#### Tarefa proposta:
Transcreva literalmente, do artigo sobre o encontro entre Bolsonaro e Beatrix von Storch, todo o trecho que vai de "Como ninguém quer" até "do serviço secreto.".

#### Artigo:
Como ninguém quer se encontrar com Bolsonaro, ele aceita o que vem. Nesse caso foi, justamente, Beatrix von Storch, deputada federal e vice-porta-voz da ultradireitista Alternativa para a Alemanha (AfD). Não se trata de um partido normal: o Departamento Federal de Proteção da Constituição - uma espécie de Abin alemã - levantou suspeitas de que a sigla abrigaria extremistas e impunha ameaças à ordem democrática, chegando a colocá-la sob observação do serviço secreto.
Além disso, o presidente do Brasil se encontrou com uma mulher que tachou a chefe de governo alemã, Angela Merkel, de "a maior criminosa da história da Alemanha do pós-guerra". O fato de ele se deixar ser visto ao lado dessa pária sublinha mais uma vez o desastre que o bolsonarismo perpetrou na política externa brasileira.
A perda de importância do país é dramática: Bolsonaro reduziu o Brasil de peso-pesado internacional a mero peso-mosca. É mais ou menos como se Merkel marcasse uma reunião com o deputado (e palhaço) brasileiro Tiririca, para discutir com ele o futuro da Europa e da América Latina.
O problema não são os avós
Como mostram as fotos do encontro, Bolsonaro e Von Storch se divertiram à beça. Poucas vezes se viu o presidente com um sorriso tão largo, e a ultradireitista alemã tão relaxada. O problema do encontro não é a ascendência de Beatrix von Storch - como enfatizaram diversos veículos de imprensa brasileiros. De fato, ambos seus avôs estiveram profundamente envolvidos nos crimes nazistas: um como ministro de Adolf Hitler (e criminoso de guerra condenado), e o outro como membro convicto do Partido Nacional-Socialista (NSDAP) e oficial da milícia SA.
Só que milhões de alemães têm antepassados que veneravam Hitler, injuriavam os judeus e se apoderaram de suas fortunas quando foram deportados e assassinados. Os avôs e bisavôs da maior parte dos alemães eram soldados da Wehrmacht, as Forças Armadas nazistas, ou até membros do NSDAP ou da força paramilitar SS.

#### Informações exibidas:

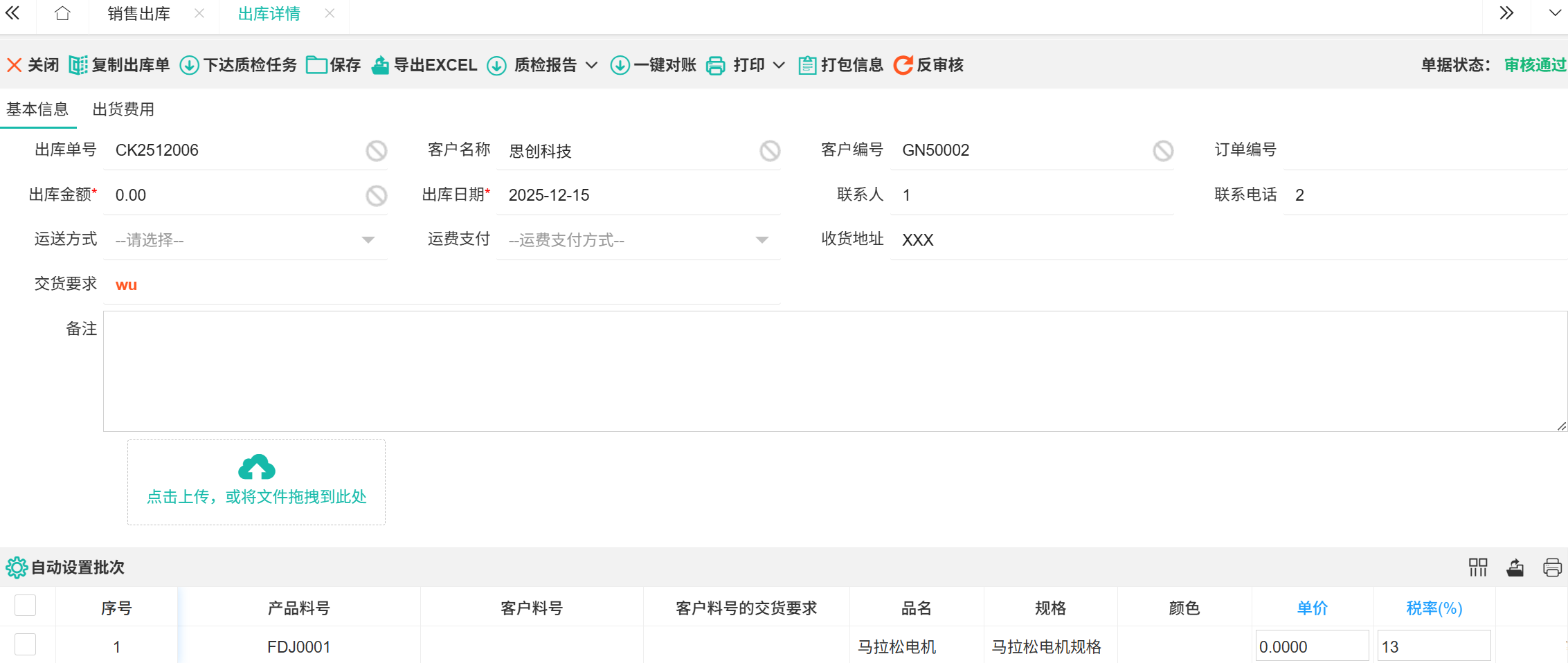Click the home icon in tab bar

#### Resultado:
Como ninguém quer se encontrar com Bolsonaro, ele aceita o que vem. Nesse caso foi, justamente, Beatrix von Storch, deputada federal e vice-porta-voz da ultradireitista Alternativa para a Alemanha (AfD). Não se trata de um partido normal: o Departamento Federal de Proteção da Constituição - uma espécie de Abin alemã - levantou suspeitas de que a sigla abrigaria extremistas e impunha ameaças à ordem democrática, chegando a colocá-la sob observação do serviço secreto.